Prepare Upgrade Skeleton for IIS Webroot
-Execute a vanilla Sitecore install for Sitecore 8.2.
https://dev.sitecore.net/Downloads/Sitecore_Experience_Platform/82/Sitecore_Experience_Platform_82_Initial_Release.aspx

Configuration of servers
Configuring Servers
Database connection strings for configuring servers

Configure CD and CMS servers
Configure a content management server
Configure a content delivery server

Configure other servers as needed
Configure a processing server
Configure a reporting service server

For additional information regarding xDB set-up refer to Sitecore xDB

Restore Production Data
-Use the Sitecore Sidekick Content Migration tool for this. If you don’t have this tool installed in production, restore production data the traditional way in the environment closest to production – i.e. Staging/UAT/Pre-Prod – and then pull data from there.

-Install the Nuget package on the solution. Make sure your web project is selected as default project. Here is what the pst Nuget Package install looks like:

pst-nuget-package-install

Copy following files to other environment’s CMS install instance:

sitecore-side-kick-files-1

sitecore-side-kick-files-2

Upgrade Sitecore
Revisit what you have accomplished:
-Solution upgraded
-Solr core set-up complete
-Production content restored and/or ready to be pulled down

Next, follow Sitecore Express Migration Tool Guide without skipping any steps.
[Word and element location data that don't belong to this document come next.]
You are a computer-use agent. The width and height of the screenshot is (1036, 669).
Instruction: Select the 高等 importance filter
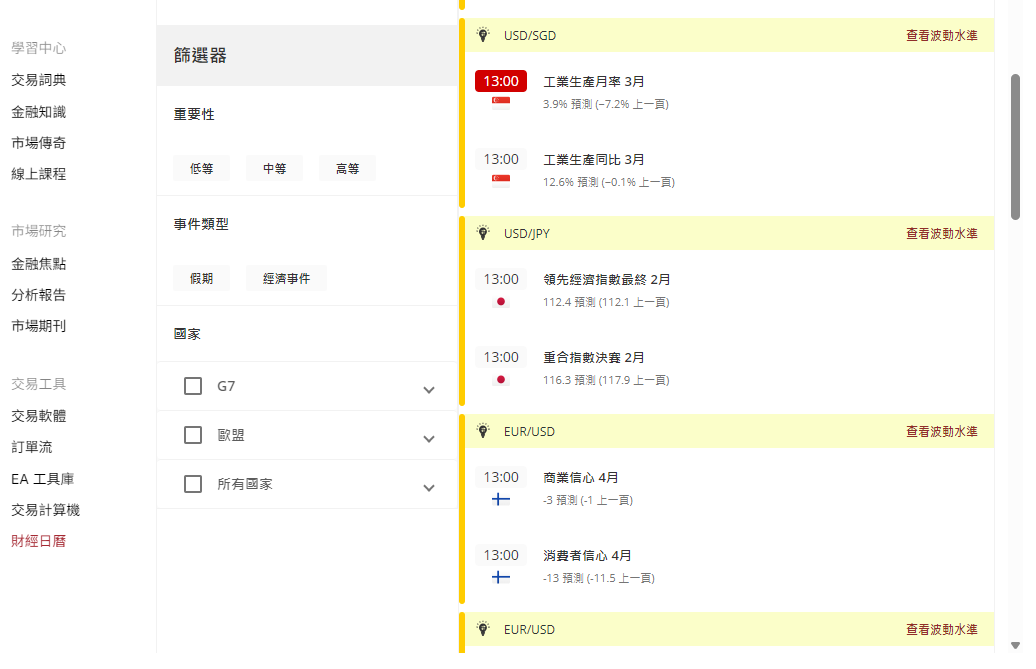[347, 169]
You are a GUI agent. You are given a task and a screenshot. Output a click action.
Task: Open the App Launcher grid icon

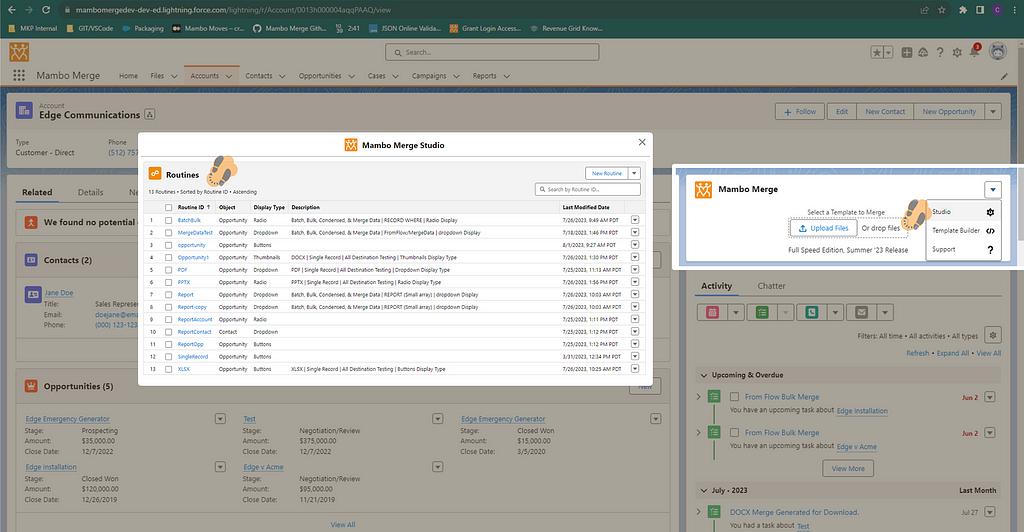coord(19,76)
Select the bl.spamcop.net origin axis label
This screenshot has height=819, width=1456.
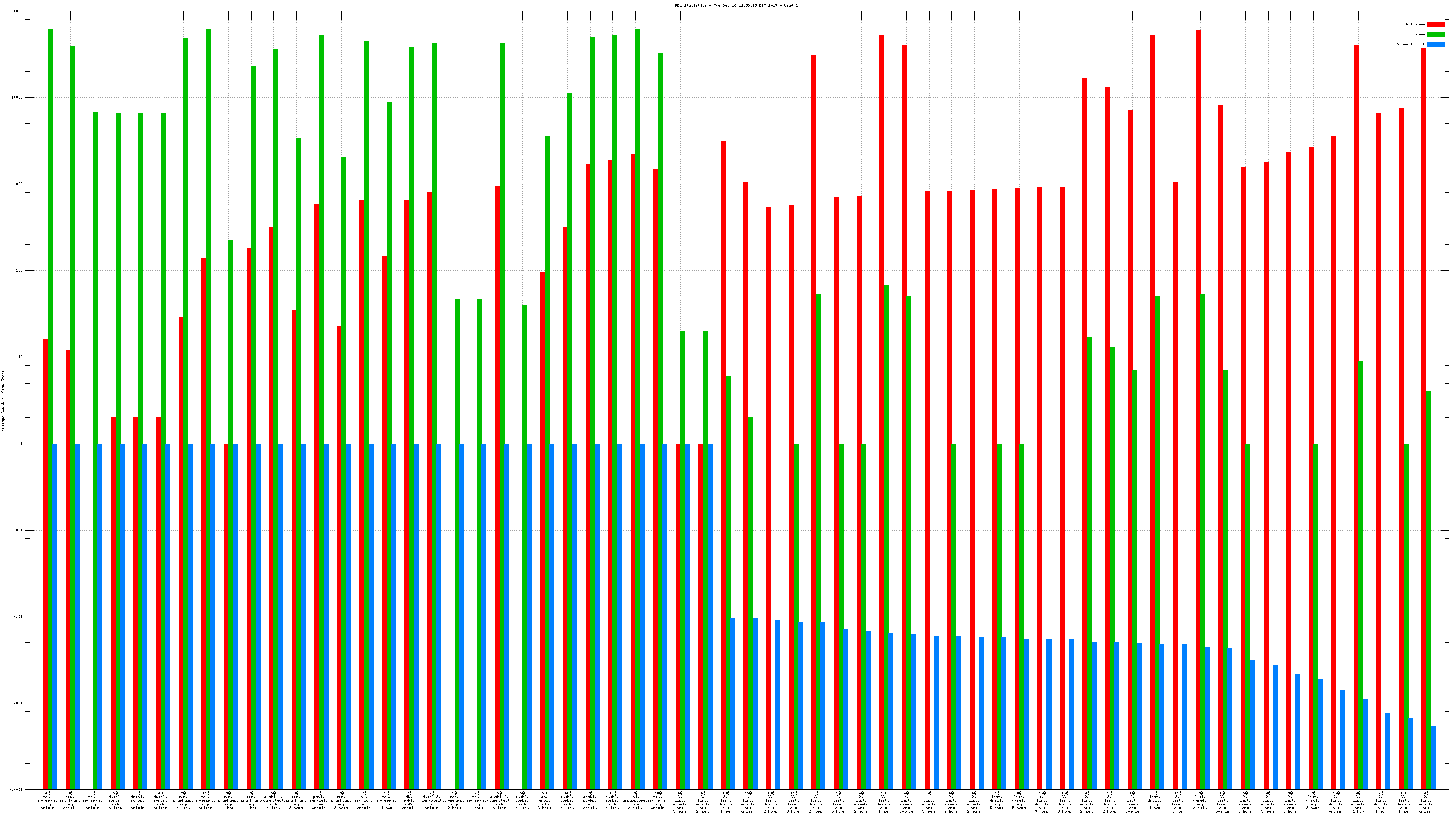point(364,800)
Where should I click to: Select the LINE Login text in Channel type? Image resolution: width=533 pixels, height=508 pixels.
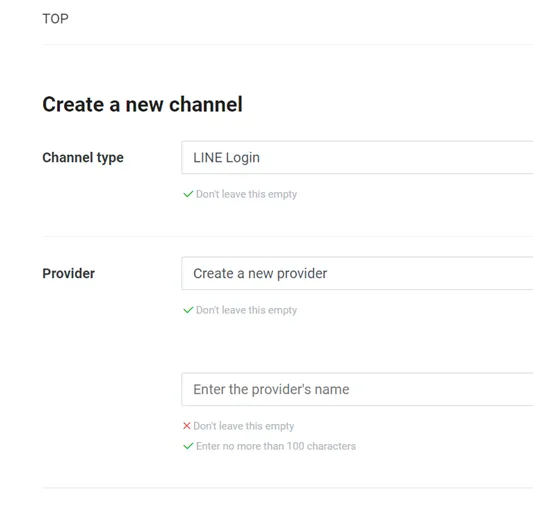[x=226, y=158]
Once the migration is completed successfully, prepare for the post upgrade steps as directed in the guide plus the next section.

Migrate IIS Website
Now is when you would need to be a domain expert as well as be able to read and understand Sitecore configs. I had to open few tickets with Sitecore for some of the settings I had on the existing solution.

-Compare/merge your configs
*config
*Custom application configurations files
*Configs installed as part of any of the Sitecore Shared Modules
*Deploy the binaries and files of your site to the vanilla Sitecore Webroot that is pointing to your upgraded set of Sitecore databases.

At the end of this step you should have a functional, upgraded Sitecore website sans some final fine tuning. You’re almost there!

Post Upgrade Operations
-Update Solr schema for any custom indexes you might have on your Sitecore instance
-Rebuild indexes
-Publish your site
-Test your site locally – making sure nothing else is missing and none of the site features are compromised including but not limited to:
*Analytics
*SEO
*ADA/WCAG 2.0
*Custom marketing components (tags, click campaigns etc.)

QA/UAT/Release
-Verify or restore the build/deploy processes for your application
-Install blank Sitecore databases in which environment is next
-Run the migration tool
-Deploy the web root
-Test the site > Fix the issue > Redeploy – this might take a few attempts

You did it! You are now ready to help your client enjoy many of the Sitecore 8.2 experience features to boost their business!